Und am Abhange schimmern Kreuze hervor.

Auf eines fällt heller Sonnenschein, - Da hat mein Vater seinen Stein.

Die Fontane Gesellschaft wird sich um die Fontane-Stätten kümmern müssen. Ich las neulich, daß 200 000 Menschen jährlich in die kleine Stadt in den York- shire Moors pilgern, wo das Pfarrhaus steht, in dem die Bronte-Schwestern ge­lebt haben. Mancher von Ihnen wird Jane Eyre und Sturmhöhe kennen. Gott bewahre uns vor so vielen, es verursacht viele Probleme, und was würden die Letschiner sagen? Aber ein paar hundert sollten es doch sein, die dorthin pil­gern oder ein paar tausend.

Doch endlich zurück zum Schutzpatron. Der alte Stechlin kommt nicht in Frage. Und sein Pastor Lorenzen, der schon klarsichtiger ist und dem wir das schöne Zitat auf der Einladung verdanken, auch nicht, denn er will im Stillen walten, und wir wollen uns ausbreiten und ins Weite wirken.

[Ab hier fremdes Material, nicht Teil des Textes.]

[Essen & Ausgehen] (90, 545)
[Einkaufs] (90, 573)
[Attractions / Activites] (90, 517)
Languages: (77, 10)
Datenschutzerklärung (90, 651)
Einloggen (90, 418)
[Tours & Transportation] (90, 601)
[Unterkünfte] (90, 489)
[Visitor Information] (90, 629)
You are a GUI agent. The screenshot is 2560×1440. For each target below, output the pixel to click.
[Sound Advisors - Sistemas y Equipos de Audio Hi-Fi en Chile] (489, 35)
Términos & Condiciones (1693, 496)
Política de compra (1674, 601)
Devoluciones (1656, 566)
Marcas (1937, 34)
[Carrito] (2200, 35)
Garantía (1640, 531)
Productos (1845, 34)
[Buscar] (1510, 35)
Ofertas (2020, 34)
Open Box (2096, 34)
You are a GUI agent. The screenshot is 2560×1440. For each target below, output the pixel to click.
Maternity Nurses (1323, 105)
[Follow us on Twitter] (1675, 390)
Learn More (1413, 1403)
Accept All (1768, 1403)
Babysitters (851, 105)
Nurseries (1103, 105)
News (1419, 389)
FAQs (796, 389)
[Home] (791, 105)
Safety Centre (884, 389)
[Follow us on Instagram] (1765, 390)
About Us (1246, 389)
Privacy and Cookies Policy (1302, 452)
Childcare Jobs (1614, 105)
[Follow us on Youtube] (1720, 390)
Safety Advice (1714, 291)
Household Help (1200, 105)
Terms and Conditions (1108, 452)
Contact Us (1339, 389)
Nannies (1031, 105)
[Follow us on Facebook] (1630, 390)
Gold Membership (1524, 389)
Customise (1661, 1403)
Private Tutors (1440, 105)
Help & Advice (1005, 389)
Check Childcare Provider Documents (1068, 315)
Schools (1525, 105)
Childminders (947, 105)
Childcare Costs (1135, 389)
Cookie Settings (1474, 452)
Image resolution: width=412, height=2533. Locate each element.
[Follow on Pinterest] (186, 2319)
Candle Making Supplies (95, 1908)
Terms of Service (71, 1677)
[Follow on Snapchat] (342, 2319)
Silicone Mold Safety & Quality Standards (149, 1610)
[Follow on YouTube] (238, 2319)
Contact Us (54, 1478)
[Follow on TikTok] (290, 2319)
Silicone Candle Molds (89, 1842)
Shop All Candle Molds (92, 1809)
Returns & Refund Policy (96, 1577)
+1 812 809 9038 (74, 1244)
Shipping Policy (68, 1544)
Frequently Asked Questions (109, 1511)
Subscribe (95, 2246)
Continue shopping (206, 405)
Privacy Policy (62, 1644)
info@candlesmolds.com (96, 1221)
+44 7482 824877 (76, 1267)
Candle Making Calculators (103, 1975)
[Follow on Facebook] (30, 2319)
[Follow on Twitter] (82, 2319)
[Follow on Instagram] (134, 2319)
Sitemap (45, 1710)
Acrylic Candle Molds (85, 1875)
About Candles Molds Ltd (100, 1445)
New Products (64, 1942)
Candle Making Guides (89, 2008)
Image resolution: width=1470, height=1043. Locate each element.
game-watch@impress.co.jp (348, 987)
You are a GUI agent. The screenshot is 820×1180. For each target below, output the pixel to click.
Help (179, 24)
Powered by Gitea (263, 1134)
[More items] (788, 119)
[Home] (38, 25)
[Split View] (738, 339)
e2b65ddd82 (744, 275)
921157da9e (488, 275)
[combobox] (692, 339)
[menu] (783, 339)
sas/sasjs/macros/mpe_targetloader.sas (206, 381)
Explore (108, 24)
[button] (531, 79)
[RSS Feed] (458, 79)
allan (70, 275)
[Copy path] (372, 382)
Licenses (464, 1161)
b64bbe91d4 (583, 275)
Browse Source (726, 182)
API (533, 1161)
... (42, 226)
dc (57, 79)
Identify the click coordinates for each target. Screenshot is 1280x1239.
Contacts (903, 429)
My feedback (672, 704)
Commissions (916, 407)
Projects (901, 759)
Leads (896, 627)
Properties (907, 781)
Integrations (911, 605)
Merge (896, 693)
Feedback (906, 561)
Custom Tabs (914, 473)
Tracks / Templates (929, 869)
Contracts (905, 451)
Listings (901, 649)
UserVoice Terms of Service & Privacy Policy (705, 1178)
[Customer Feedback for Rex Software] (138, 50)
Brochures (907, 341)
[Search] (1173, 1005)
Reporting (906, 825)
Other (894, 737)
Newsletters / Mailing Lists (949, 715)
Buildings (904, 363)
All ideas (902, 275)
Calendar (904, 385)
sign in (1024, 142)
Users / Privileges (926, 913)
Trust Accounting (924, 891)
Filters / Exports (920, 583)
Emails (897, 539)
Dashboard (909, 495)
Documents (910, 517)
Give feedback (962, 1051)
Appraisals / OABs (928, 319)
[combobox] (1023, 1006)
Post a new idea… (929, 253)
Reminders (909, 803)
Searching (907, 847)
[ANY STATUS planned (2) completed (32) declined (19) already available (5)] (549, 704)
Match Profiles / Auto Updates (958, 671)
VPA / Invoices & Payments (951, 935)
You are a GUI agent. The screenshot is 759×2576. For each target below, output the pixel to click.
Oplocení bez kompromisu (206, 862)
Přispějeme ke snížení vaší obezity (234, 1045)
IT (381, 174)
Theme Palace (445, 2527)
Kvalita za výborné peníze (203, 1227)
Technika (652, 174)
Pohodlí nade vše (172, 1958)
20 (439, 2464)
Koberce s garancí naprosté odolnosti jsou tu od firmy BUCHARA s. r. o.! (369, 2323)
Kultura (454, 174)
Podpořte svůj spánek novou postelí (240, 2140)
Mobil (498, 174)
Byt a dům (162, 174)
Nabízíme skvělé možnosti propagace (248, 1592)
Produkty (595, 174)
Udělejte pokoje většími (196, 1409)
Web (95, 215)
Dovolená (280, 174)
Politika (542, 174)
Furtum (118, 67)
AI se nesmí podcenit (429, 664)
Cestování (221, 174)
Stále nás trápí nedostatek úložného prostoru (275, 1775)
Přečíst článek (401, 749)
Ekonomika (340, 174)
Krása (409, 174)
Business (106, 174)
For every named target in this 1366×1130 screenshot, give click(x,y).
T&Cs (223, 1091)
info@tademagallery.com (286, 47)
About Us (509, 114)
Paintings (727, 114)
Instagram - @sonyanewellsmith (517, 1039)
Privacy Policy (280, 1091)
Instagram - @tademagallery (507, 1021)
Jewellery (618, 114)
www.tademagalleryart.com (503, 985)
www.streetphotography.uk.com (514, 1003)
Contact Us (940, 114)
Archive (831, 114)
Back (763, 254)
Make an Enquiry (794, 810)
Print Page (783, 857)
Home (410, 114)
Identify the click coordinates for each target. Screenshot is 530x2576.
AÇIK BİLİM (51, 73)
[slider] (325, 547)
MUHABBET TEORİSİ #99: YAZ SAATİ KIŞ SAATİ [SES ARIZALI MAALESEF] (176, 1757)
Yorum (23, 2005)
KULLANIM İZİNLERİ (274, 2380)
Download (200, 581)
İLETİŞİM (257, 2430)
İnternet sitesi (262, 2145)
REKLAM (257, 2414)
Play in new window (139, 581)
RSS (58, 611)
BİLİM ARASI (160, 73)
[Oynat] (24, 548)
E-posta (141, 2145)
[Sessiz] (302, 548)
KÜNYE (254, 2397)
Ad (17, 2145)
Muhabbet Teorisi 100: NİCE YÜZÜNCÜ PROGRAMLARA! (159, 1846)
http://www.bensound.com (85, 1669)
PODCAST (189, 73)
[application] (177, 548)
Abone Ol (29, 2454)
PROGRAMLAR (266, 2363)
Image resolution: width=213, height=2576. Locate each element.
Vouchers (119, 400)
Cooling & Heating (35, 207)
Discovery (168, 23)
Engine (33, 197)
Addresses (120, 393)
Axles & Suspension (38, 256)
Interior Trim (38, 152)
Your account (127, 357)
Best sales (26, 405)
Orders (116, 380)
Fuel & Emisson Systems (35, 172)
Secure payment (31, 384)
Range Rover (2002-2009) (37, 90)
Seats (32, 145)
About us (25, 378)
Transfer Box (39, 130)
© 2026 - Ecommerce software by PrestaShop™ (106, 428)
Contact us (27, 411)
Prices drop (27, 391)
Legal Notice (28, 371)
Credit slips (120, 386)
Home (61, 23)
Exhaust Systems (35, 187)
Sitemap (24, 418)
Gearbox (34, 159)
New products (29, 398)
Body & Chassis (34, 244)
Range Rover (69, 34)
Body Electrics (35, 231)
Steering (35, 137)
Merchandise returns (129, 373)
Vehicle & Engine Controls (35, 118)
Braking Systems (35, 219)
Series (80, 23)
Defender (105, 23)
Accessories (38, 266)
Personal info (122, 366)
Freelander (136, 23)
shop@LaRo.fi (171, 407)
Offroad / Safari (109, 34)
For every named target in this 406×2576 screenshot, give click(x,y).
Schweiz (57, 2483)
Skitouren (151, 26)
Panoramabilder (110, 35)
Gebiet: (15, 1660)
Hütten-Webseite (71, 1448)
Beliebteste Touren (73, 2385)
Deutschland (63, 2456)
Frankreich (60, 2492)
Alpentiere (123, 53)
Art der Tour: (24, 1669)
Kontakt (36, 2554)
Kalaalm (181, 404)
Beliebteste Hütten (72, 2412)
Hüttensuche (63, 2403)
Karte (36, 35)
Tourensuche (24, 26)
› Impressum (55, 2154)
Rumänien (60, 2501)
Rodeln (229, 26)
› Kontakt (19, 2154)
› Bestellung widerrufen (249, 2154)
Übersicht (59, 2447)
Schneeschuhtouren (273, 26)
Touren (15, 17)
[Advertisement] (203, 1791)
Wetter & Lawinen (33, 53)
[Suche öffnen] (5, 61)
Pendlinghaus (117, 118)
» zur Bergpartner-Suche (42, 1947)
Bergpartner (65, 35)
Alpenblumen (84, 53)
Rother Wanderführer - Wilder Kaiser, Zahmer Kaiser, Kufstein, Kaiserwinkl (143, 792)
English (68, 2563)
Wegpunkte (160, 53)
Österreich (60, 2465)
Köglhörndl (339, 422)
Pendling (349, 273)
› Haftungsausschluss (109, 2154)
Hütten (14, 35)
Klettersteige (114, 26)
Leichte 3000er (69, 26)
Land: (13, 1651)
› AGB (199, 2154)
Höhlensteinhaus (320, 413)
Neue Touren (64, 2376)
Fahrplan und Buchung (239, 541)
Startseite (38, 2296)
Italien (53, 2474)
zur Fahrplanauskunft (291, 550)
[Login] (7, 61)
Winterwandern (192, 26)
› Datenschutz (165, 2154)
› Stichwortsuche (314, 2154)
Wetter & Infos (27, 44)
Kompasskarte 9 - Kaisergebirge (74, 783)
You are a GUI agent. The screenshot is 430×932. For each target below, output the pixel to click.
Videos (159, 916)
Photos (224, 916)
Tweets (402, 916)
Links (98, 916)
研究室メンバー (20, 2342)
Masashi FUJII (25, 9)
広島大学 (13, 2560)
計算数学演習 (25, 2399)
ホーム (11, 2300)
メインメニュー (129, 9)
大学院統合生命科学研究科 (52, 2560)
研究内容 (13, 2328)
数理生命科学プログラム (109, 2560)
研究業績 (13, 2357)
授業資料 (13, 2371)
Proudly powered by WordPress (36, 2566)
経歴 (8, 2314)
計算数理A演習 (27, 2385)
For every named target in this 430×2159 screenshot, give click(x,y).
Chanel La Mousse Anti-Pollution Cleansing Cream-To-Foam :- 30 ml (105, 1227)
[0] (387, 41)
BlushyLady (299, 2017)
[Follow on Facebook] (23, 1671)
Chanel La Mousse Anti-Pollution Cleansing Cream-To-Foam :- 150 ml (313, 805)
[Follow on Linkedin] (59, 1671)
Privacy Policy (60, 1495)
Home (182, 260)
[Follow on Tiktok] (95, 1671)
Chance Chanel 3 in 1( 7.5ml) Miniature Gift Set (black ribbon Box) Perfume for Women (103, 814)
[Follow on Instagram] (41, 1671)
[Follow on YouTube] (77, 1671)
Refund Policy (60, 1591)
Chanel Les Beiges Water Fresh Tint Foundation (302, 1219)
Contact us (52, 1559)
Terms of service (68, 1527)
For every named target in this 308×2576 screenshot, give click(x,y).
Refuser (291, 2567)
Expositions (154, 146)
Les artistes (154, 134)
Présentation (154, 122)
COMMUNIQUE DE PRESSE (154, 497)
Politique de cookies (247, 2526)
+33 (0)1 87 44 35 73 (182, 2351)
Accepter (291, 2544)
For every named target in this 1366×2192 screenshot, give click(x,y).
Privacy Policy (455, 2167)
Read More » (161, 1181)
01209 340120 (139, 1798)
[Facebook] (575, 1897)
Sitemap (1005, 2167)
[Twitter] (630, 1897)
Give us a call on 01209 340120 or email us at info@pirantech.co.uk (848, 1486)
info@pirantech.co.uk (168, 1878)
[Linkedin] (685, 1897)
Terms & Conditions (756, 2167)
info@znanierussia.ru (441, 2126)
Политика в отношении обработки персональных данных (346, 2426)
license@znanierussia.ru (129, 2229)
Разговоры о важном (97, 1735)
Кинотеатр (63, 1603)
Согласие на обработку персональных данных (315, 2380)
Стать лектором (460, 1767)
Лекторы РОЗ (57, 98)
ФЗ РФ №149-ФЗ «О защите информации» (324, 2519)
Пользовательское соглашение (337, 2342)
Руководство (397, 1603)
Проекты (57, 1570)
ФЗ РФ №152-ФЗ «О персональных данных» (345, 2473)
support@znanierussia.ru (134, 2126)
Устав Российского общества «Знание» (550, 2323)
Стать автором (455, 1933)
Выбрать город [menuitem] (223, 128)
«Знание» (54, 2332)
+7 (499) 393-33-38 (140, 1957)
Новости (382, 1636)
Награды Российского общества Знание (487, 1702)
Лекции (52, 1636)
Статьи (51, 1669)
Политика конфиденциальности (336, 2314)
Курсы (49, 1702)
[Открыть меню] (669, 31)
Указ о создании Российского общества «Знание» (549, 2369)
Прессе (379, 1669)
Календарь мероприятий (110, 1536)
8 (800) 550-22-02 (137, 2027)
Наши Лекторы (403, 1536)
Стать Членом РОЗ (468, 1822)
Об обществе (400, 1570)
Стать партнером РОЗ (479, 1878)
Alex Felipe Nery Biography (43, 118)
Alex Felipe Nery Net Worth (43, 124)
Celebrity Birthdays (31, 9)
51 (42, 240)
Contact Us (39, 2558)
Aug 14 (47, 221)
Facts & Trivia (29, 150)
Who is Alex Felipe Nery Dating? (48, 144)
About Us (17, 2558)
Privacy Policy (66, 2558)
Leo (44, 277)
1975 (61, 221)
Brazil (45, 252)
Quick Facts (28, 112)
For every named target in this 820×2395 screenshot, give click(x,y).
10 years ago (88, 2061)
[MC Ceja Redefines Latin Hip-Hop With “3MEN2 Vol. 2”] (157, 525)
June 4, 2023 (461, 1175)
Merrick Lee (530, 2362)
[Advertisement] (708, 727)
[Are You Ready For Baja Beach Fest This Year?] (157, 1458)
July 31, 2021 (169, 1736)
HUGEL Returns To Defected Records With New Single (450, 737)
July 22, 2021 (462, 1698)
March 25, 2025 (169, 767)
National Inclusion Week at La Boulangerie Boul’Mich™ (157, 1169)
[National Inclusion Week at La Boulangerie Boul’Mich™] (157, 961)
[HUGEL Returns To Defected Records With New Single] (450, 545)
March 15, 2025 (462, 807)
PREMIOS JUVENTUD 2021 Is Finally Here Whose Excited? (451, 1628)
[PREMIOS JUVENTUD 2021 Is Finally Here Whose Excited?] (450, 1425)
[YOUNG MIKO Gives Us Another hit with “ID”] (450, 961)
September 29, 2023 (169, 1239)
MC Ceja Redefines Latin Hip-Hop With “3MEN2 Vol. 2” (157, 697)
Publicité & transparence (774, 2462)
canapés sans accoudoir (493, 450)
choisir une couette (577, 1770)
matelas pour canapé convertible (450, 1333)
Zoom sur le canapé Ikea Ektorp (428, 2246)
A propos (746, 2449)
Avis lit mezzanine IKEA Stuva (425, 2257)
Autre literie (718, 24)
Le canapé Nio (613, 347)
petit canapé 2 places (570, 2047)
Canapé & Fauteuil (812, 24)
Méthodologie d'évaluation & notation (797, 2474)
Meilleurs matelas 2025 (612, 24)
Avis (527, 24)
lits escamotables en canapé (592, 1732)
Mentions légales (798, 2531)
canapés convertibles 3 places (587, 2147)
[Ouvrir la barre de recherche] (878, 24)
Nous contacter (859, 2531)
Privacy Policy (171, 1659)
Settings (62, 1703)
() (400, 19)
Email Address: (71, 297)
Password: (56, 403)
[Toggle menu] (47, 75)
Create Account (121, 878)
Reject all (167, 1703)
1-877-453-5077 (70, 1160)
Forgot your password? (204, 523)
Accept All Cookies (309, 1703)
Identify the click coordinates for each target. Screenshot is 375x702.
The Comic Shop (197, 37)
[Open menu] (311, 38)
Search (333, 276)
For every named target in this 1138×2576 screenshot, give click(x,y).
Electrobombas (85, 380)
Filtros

Wie wäre es mit van der Straaten? Er paßt besser in unsere Zeit. Er war, wie Sie wissen, einer der vollgültigsten Finanziers der Hauptstadt Berlin. Inzwi­schen ist Frankfurt zur Börsenstadt Deutschlands geworden. Kennen Sie viel­leicht einen van der Straaten an der Frankfurter Börse? Denn einen solchen Mäzen brauchten wir. Und doch zögere ich, ihn als unseren Patron vorzuschla­gen. Er war zwar auch ein an Kunst interessierter Mensch, kaufte eine Kopie von Tintoretto und liebte Murillos Madonnen. Aber leider aus etwas taktlosen Gründen, und er genoß mehr ein geschäftliches Ansehen als ein persönliches. Obwohl er an der Börse bedingungslos galt, so in der Gesellschaft nur be­dingungsweise. Das können wir uns natürlich nicht leisten, und so kommt auch er nicht in Frage.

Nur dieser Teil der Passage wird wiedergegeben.